* Extract
※
Background: The prevention of mother-to-child transmission (PMTCT) of HIV has been focused mainly on women who are HIV positive at their first antenatal visit, but there is uncertainty regarding the contribution to overall transmission from mothers who seroconvert after their first antenatal visit and before weaning.
Method: A mathematical model was developed to simulate changes in mother-to-child transmission of HIV over time, in South Africa. The model allows for changes in infant feeding practices as infants age, temporal changes in the provision of antiretroviral prophylaxis and counseling on infant feeding, as well as temporal changes in maternal HIV prevalence and incidence.
※
* Input data
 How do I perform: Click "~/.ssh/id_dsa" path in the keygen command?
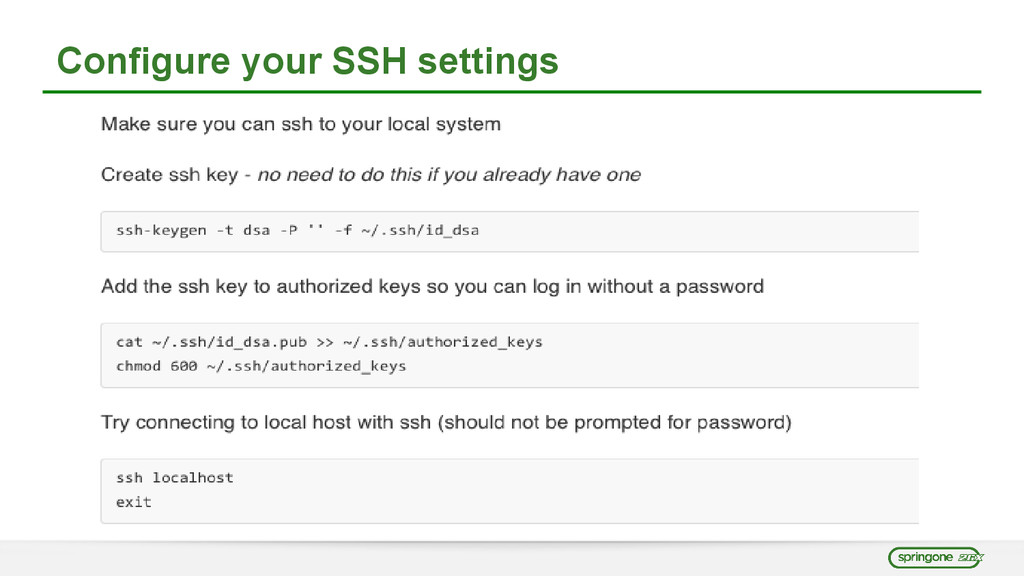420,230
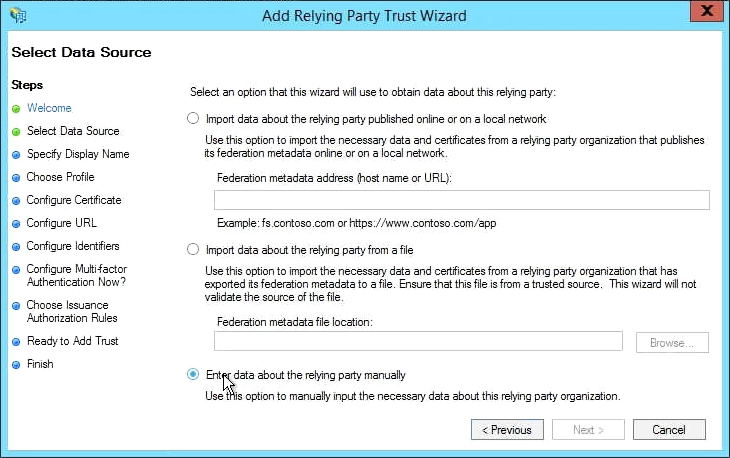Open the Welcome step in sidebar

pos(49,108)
※
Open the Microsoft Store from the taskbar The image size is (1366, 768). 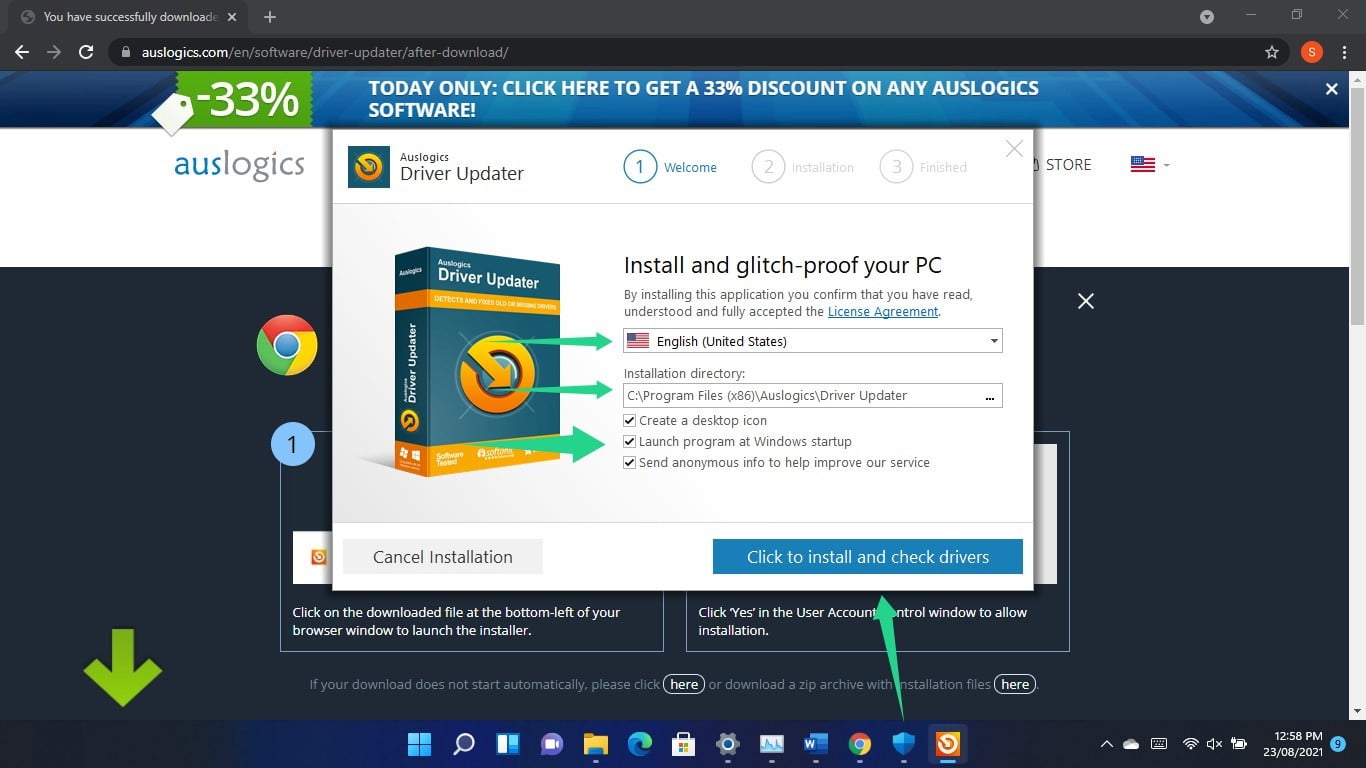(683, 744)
※
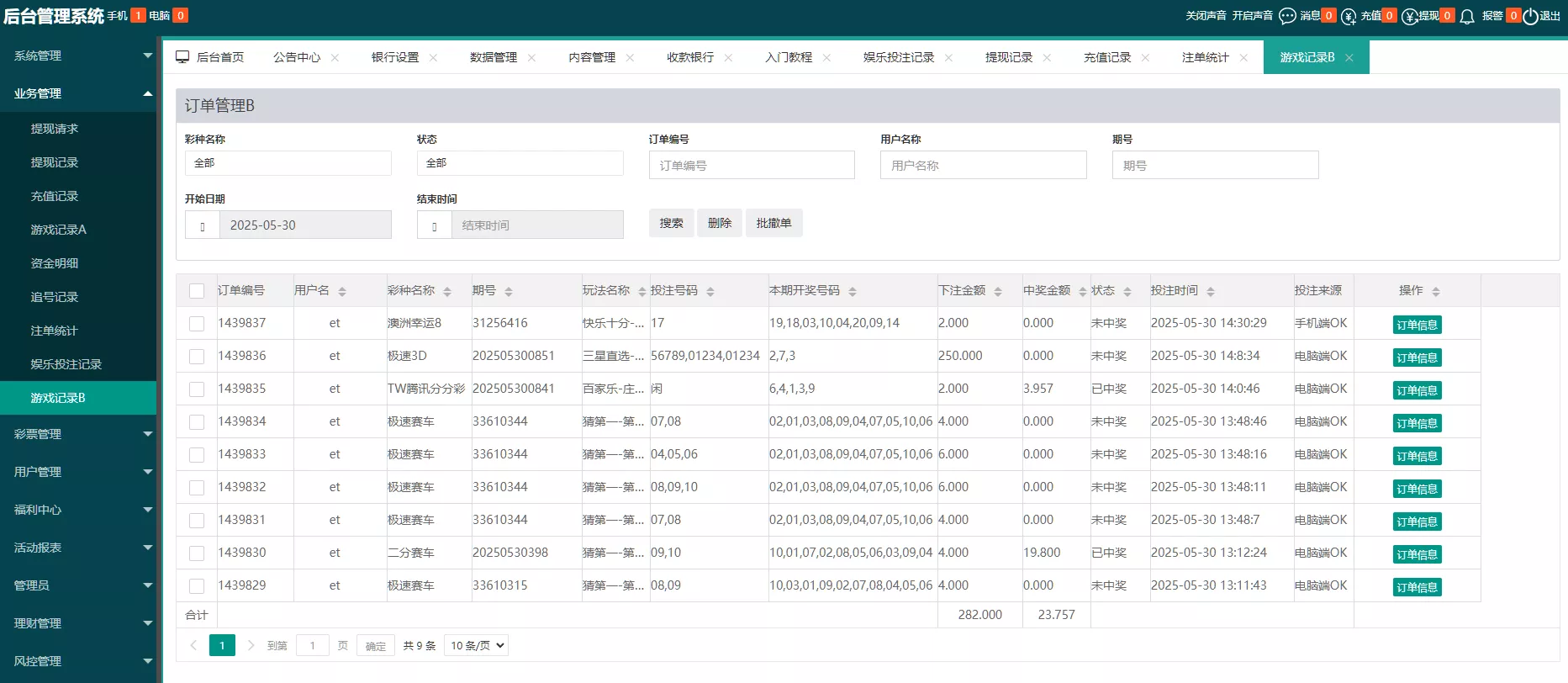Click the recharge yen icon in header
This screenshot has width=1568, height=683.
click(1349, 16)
※
* Explore the material
1. Answer from the mother-to-child transmission abstract:
(a) Which women has HIV prevention of mother-to-child transmission mainly focused on?
(b) In which country does the model simulate changes in transmission over time?
(c) What change does the model allow for as infants age?
2. Proceed with the mother-to-child transmission abstract from the point where it stops.
The data are separate from the mother-to-child transmission abstract.

* Results for the exercise
1.
(a) Women who are HIV positive at their first antenatal visit.
(b) South Africa.
(c) Changes in infant feeding practices.

2.
Results: The proportion of mother-to-child transmission (MTCT) from mothers who seroconverted after their first antenatal visit was 26% [95% confidence interval (CI): 22% to 30%] in 2008, or 15,000 of 57,000 infections. It is estimated that by 2014, total MTCT will reduce to 39,000 per annum, and transmission from mothers seroconverting after their first antenatal visit will reduce to 13,000 per annum, accounting for 34% (95% CI: 29% to 39%) of MTCT. If maternal HIV incidence during late pregnancy and breastfeeding were reduced by 50% after 2010, and HIV screening were repeated in late pregnancy and at 6-week immunization visits after 2010, the average annual number of MTCT cases over the 2010–2015 period would reduce by 28% (95% CI: 25% to 31%), from 39,000 to 28,000 per annum.
Conclusion: Maternal seroconversion during late pregnancy and breastfeeding contributes significantly to the pediatric HIV burden and needs greater attention in the planning of prevention of MTCT programs.